In most areas of research, your abilities are largely judged on your publication record. As a graduate student, it really is important to publish first-authored manuscripts in recognized peer-reviewed journals. This makes it much easier (but still far from easy!) to secure external funding and obtain that highly sought postdoctoral position, taking you one step closer to successfully landing a faculty position, if that is the ultimate goal. Unfortunately, publishing your own original research does not happen overnight and it takes an enormous commitment just to collect enough data to include in a manuscript, let alone the time and effort required to analyze, interpret and write-up the findings. There are a plenty of ups and downs associated with research – you can, and will, completely mess up an experiment, which will waste your entire day or week. The key is to be able to leave all of that behind when you go home for the day. This comes more naturally to some than others but I also think that it’s something that can be worked on.
I have always made a substantial effort to maintain a healthy work-life balance and, by being able to leave work at work, I have managed to find plenty of time for family, friends and hobbies.
With such an emphasis on publishing your own research, I did find it difficult to get involved in other activities on campus outside of the lab. However, I did manage to find a few tasks that I found rewarding and that also contributed to my overall enjoyment of the graduate program. One example was the regular assistance I would give to the Medical School students with the neuroanatomy component of their program. I received a lot of positive feedback from the students and it helped to build my confidence as a teacher. I ended up enjoying it a lot more than I thought I would and it the grand scheme of things, it didn’t really eat up too much of my time.
What did you like the most about being a grad student at Memorial?
I liked the independence you are given as a graduate student. Once you have learned the techniques and have built the trust of your supervisor, you have quite a bit of freedom in terms of how you plan out your workday. If I didn’t feel like writing, I could do experiments; if I didn’t feel like doing experiments I could do some writing or work on a presentation or analyze some data. Few positions give you that kind of flexibility.

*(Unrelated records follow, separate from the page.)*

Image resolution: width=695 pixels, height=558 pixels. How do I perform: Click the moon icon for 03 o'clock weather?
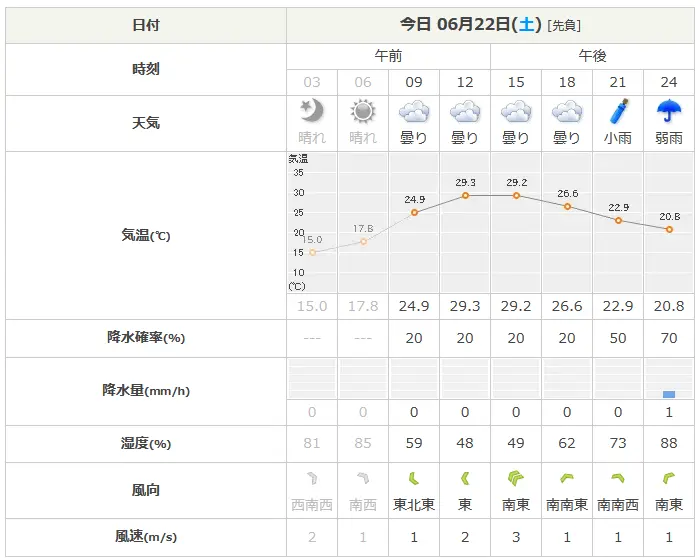click(x=312, y=111)
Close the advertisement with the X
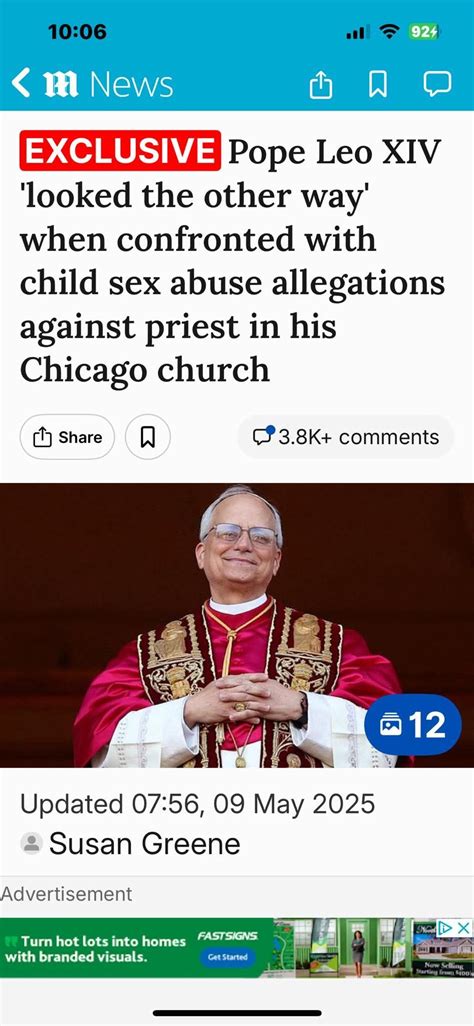 [x=464, y=927]

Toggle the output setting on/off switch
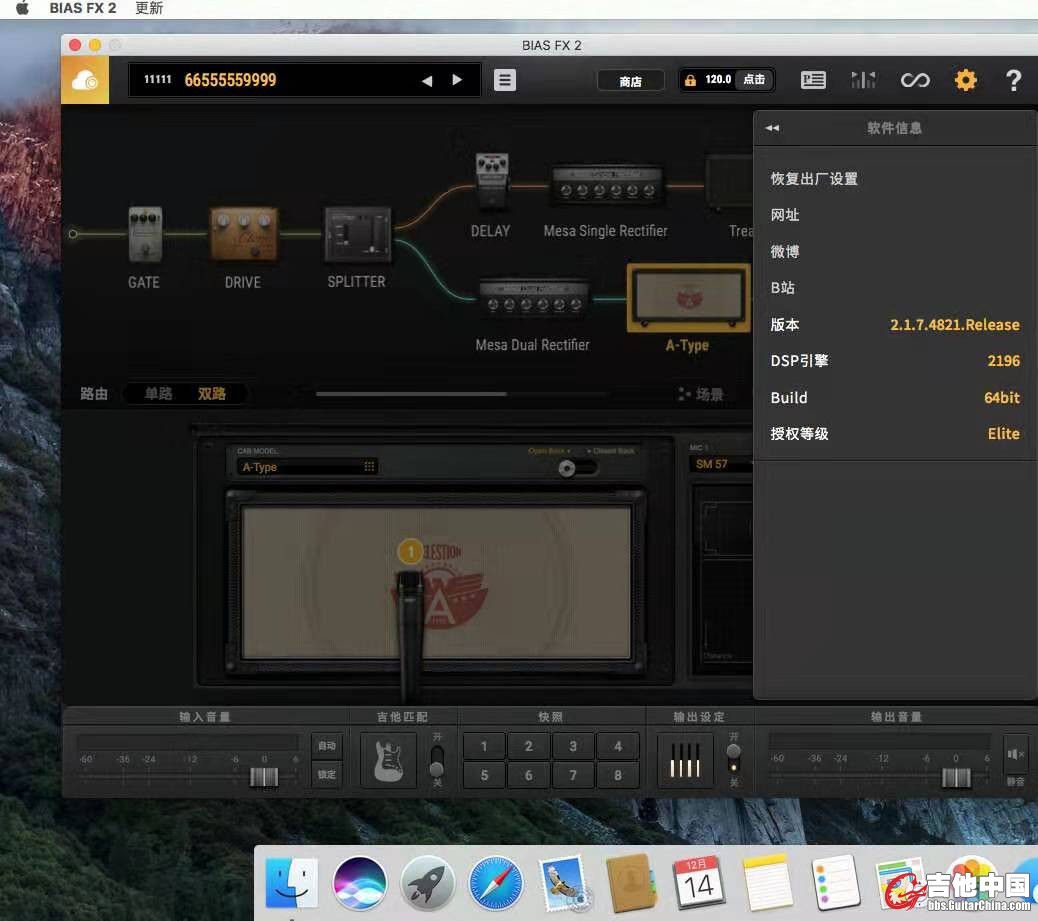point(734,759)
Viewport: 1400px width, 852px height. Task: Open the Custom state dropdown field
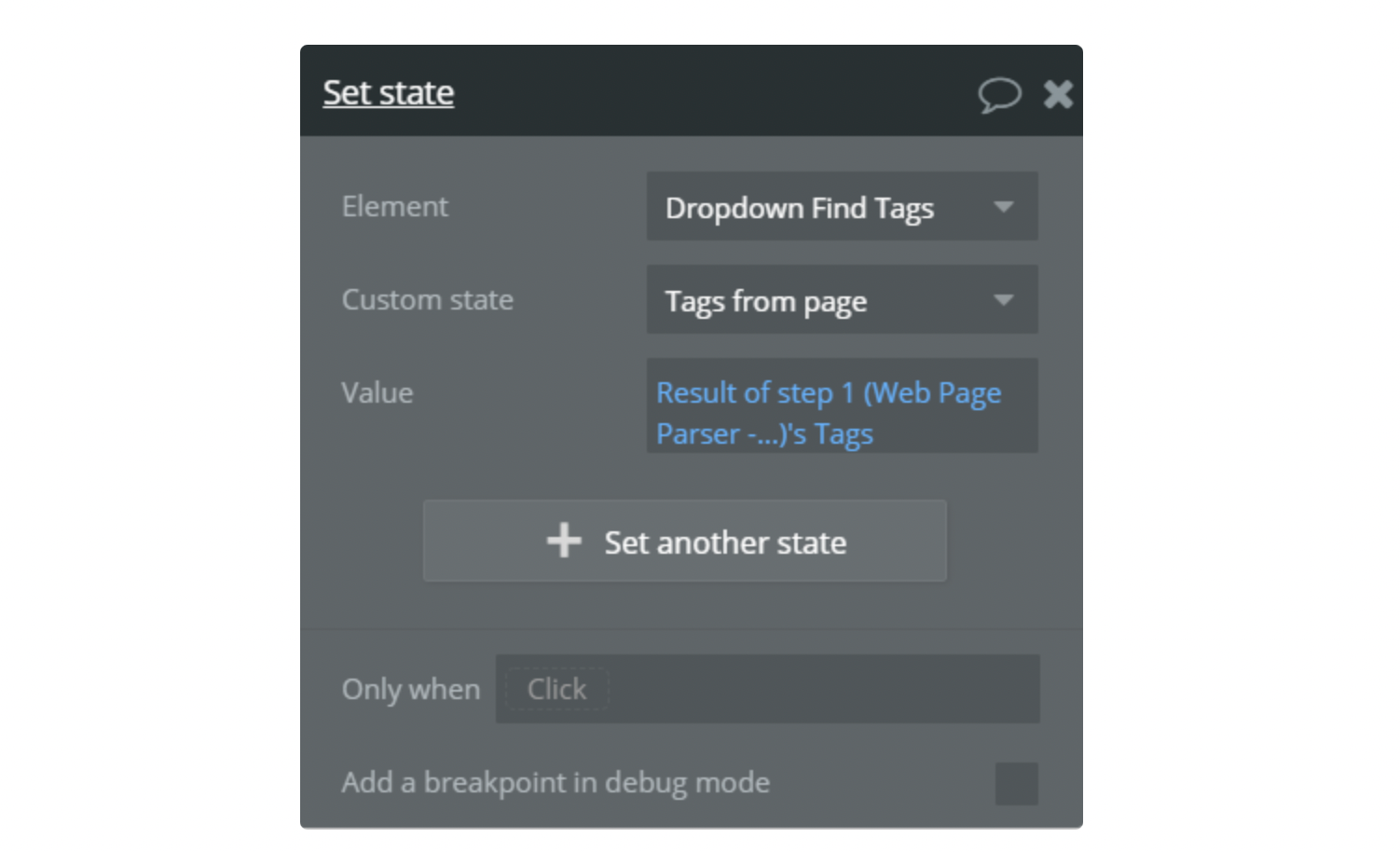click(843, 299)
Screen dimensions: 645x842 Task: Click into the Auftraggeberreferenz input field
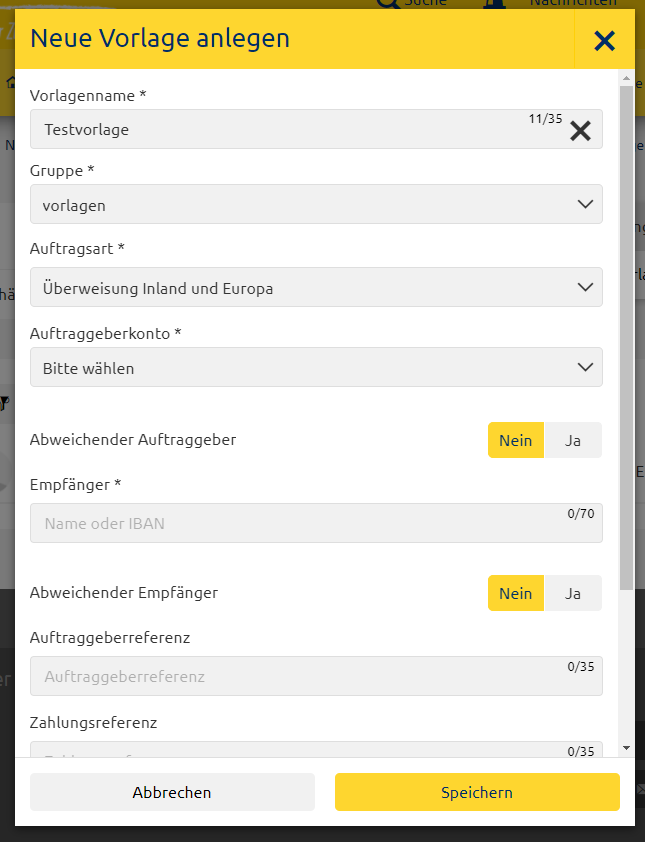click(x=316, y=676)
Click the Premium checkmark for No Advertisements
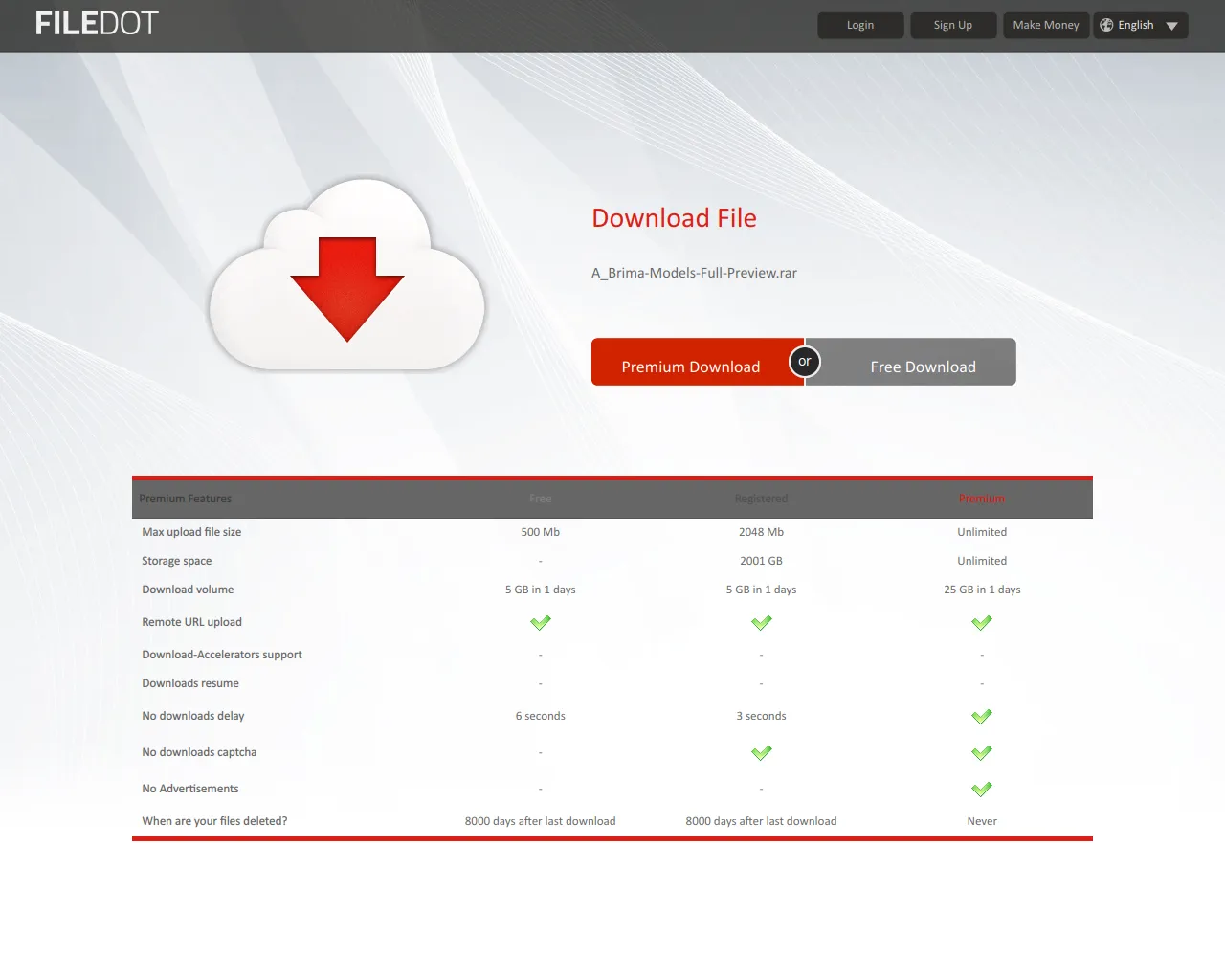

That said, my favourite part of being a grad student in the Faculty of Medicine was the research. I loved the fact that I was making discoveries that nobody had made before and that I was contributing to our overall understanding of how the brain works. It’s an incredibly complex organ and a lot of people across the planet have dedicated their careers to unraveling the brain’s mysteries. I’m just happy that I get to be part of that group. It’s incredibly challenging but incredibly rewarding at the same time.
When did you leave N.L.? Where did you go and what did you do there?
I left N.L. in 2011 to move to Vancouver, B.C., where I took a position as a postdoctoral fellow at the University of British Columbia.
Why did you return home?
I was offered a faculty position. To be able to do what I love in my hometown … well, not many people get that kind of luck. A combination of hard work and luck made it possible for me. I will miss Vancouver’s lack of wind and their cheap sushi, but overall, it’s good to be home.
What are you doing now?
As a new faculty member, my days consist of grant writing and more grant writing. I am also talking to a lot of different vendors and am purchasing the equipment necessary to start the research. Neurons communicate with each other by releasing neurotransmitters and my lab will focus on identifying and understanding the small, subtle alterations in neurotransmitter signalling that occur in certain neurodegenerative diseases. This requires some very specialized equipment. Starting a lab is an expensive endeavour (not currently helped by the Canadian dollar!), so funding is required not only for the equipment, but to hire a research assistant and to pay for a few graduate student stipends, which will be leveraged in part through the School of Graduate Studies and Research and Graduate Studies.